Sealed 3687mAh battery, easily gets through a day, though depends on the use case for the phone. The Lightning port supports 20W (4A) charging, though in 2020 you need to find your own (Type C) mains charging source for the provided Lightning to Type C cable (or use some old Lightning accessories!)
There's also (up to, with Apple's own MagSafe pad) 15W Qi wireless charging for top-ups around the home or office, which helps a lot. Can iOS's legendary battery efficiency and the large cell here compensate for just swapping in a new battery in 10 seconds? Just about. But I'm not prepared to call an outright win here.

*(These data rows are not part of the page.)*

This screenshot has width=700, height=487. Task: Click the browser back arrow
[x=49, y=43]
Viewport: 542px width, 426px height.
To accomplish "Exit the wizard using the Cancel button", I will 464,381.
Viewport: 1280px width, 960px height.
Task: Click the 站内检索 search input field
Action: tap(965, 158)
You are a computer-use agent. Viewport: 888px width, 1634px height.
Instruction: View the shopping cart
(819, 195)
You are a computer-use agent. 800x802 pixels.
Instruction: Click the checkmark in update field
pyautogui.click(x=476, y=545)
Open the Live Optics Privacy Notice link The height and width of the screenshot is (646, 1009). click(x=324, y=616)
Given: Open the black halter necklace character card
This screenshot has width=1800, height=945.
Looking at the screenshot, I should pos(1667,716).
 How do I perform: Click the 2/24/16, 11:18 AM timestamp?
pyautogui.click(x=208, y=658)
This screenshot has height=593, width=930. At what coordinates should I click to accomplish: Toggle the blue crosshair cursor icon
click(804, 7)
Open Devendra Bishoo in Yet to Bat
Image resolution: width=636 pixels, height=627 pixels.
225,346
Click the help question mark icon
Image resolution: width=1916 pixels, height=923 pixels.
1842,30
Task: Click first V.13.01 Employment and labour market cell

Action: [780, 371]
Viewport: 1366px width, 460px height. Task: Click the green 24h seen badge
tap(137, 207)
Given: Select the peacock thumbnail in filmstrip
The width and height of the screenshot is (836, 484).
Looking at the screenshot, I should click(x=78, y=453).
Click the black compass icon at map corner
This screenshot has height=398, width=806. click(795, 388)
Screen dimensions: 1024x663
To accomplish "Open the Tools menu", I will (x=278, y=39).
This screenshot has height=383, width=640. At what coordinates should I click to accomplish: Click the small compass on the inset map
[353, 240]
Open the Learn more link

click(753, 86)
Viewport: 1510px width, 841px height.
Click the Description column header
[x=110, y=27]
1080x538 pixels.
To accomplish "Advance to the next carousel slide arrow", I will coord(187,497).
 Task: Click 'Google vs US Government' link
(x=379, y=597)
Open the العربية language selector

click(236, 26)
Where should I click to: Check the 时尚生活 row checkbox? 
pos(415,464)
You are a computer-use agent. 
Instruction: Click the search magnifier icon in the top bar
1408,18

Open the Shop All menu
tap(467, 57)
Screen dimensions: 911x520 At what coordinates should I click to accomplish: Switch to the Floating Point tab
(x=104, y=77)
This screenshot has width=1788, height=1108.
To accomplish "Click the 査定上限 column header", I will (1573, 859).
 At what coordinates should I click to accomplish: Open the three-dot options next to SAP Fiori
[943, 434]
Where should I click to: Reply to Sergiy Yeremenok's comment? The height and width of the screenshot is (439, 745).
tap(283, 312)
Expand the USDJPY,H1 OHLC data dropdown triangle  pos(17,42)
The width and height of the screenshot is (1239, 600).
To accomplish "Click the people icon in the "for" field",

|Cloud aids||Windows Photos syncs across all signed-in devices, subject to your OneDrive tariff (stingy, unless you have Office 365), should you have thousands of images in the system. Plus Windows 10 backs all your media, application data and settings to a separate backup folder system, tariff-free on OneDrive, for easy restoration on a new or factory reset phone.||Apple's iCloud Photos does very well to backup your data and settings, and well enough to archive all photos, but the latter is a bit confusing to a newcomer and I'd recommend doing what I've done with iPhones and simply install the Microsoft OneDrive application. This then archives all photos as it used to on Windows phones, and you also get all your old OneDrive files and images accessible, etc. (Office 365 status-permitting!)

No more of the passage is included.